In honor of surviving in the comics world for three decades now, we decided to blast into the past, when the concept of the TMNT was only a mind baby of the two original creators, Kevin Eastman and Peter Laird. If you work as a creator of any kind, you know how it feels for your creative gears to take a sudden halt- usually at the worst time possible. Well, that wasn’t necessarily the case for Eastman and Laird.
The First Sketch
The original sketch of the Teenage Mutant Ninja Turtles was created in 1984 when Kevin Eastman and Peter Laird were doodling during a brainstorming session, only to find that they had created something pretty catchy. The two started a small comic series on their own, which they later brought to Mirage Studios up until 1995- selling 75 issues alone. The series was also used as a mini series in a handful of other comics companies.
The Evolution Into Cartoons and Action Figures
As popularity continued to rise, the target group for TMNT and Playmate Toys began to shift from teenagers to 4-8 year olds. At this point in time, Eastman and Laird made the tough decision to “soften” the image of the 4 ninja turtles, which stirred up a variety of discussion and feedback from the original TMNT fans. Not everyone was happy with the shift, but we love when a comic we care about gets in front of more people. It means that there can be more fans to talk to. For testing purposes, the comics company aired a mini series of 5 cartoon episodes, later leading into a larger order of episodes that aired from 1988-1996. This ended up producing a bodacious 188 Ninja Turtles episodes.

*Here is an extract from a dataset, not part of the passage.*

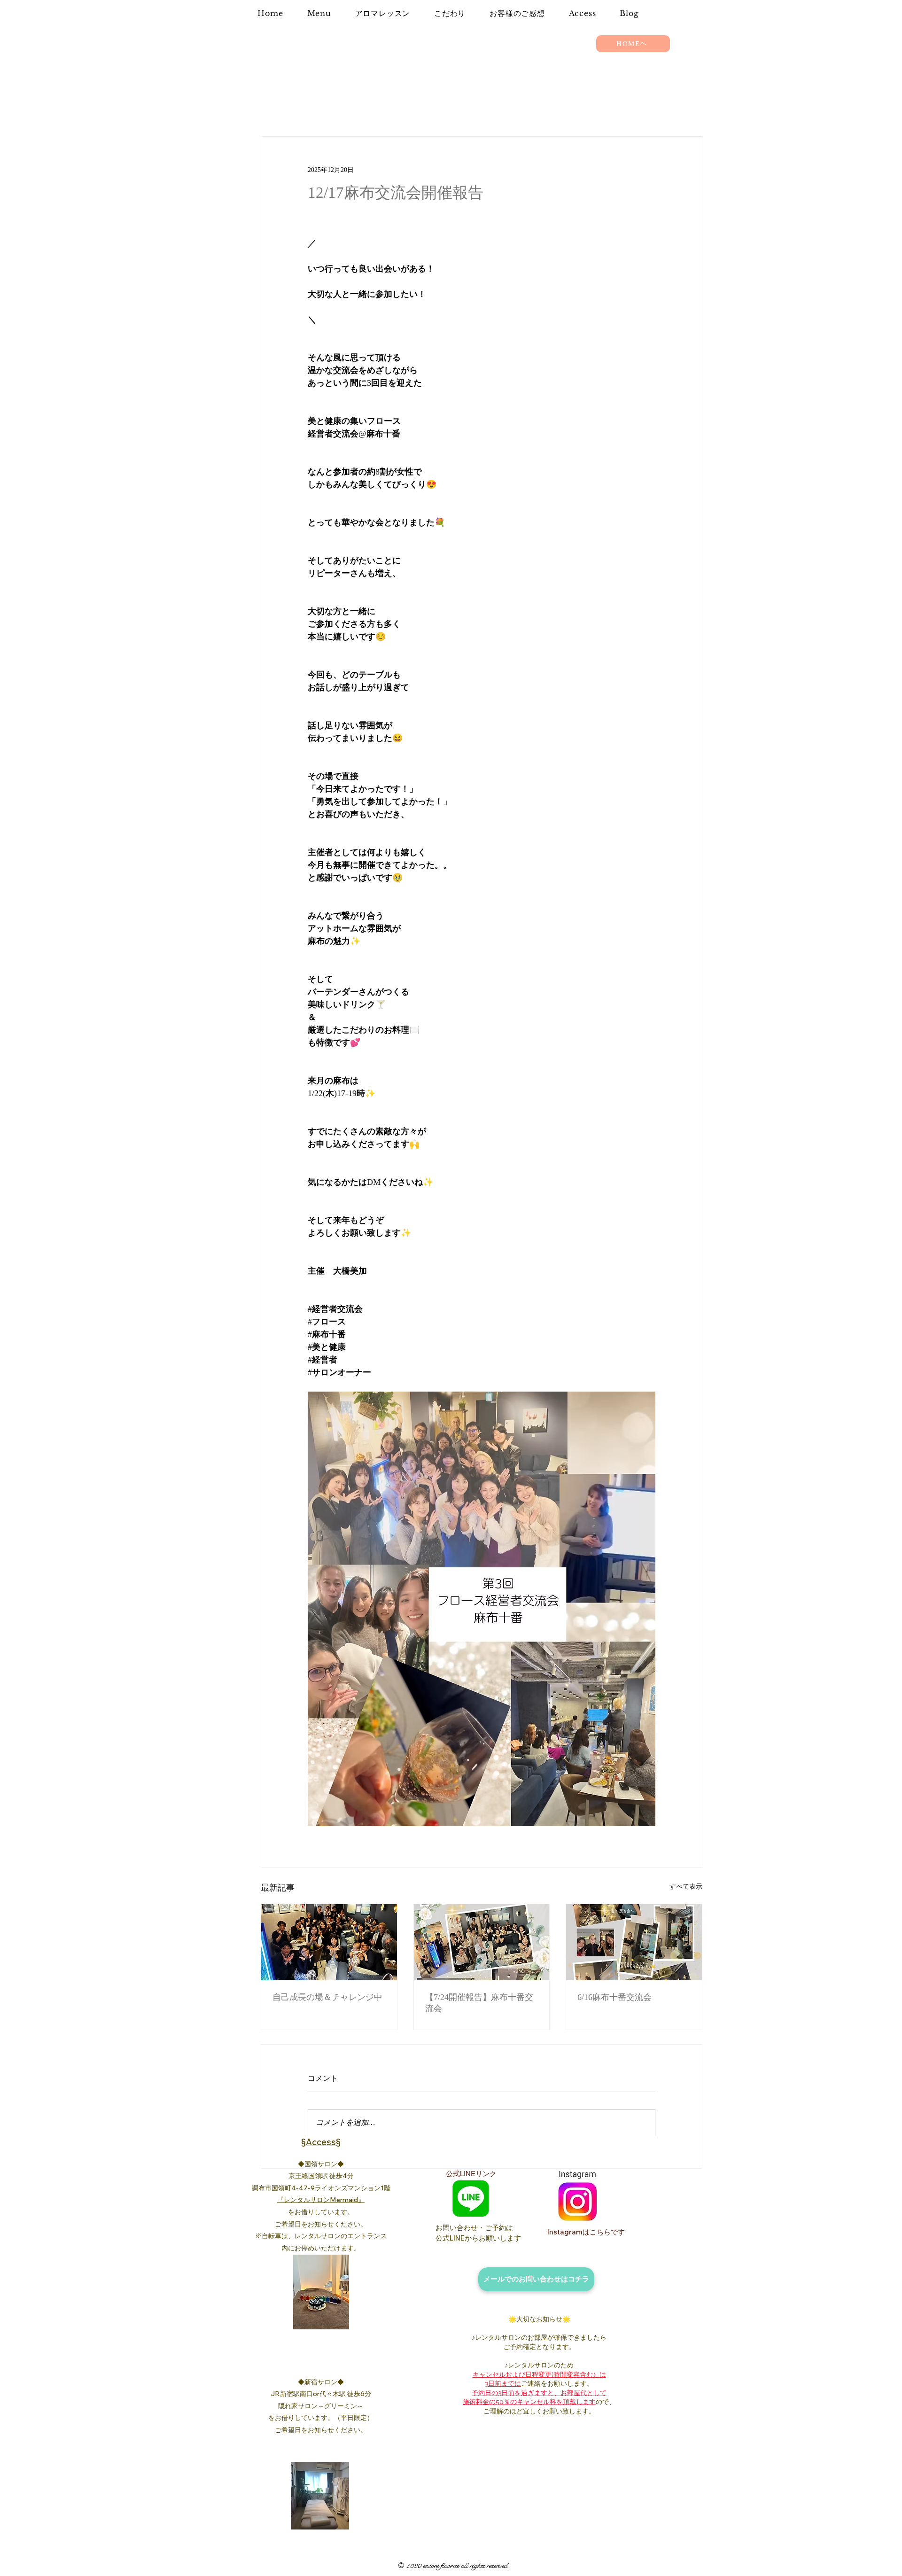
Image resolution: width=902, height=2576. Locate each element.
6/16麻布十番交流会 (614, 1997)
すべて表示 (685, 1886)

The plastic action figures grew extremely popular, especially with toddlers- but Playmate wanted to head in a direction that would lead them to more lucrative collectibles. So they turned their attention back to the teenagers they had turned away from. In 1996, the movie Teenage Mutant Ninja Turtles came to theaters and raked in over 200 million at box offices across the country. This movie became an instant classic and people still talk about it today. The reboot spawned amazing lines of toys from bigger name companies including popular collector brands like NECA and Sideshow Collectibles.
So, Kevin Eastman and Peter Laird, we would like to thank you for “slacking off” (as some would say) that one day back in 1984, or better yet, creating the universally known series of Teenage Mutant Ninja Turtles. What would the comics world have done without you?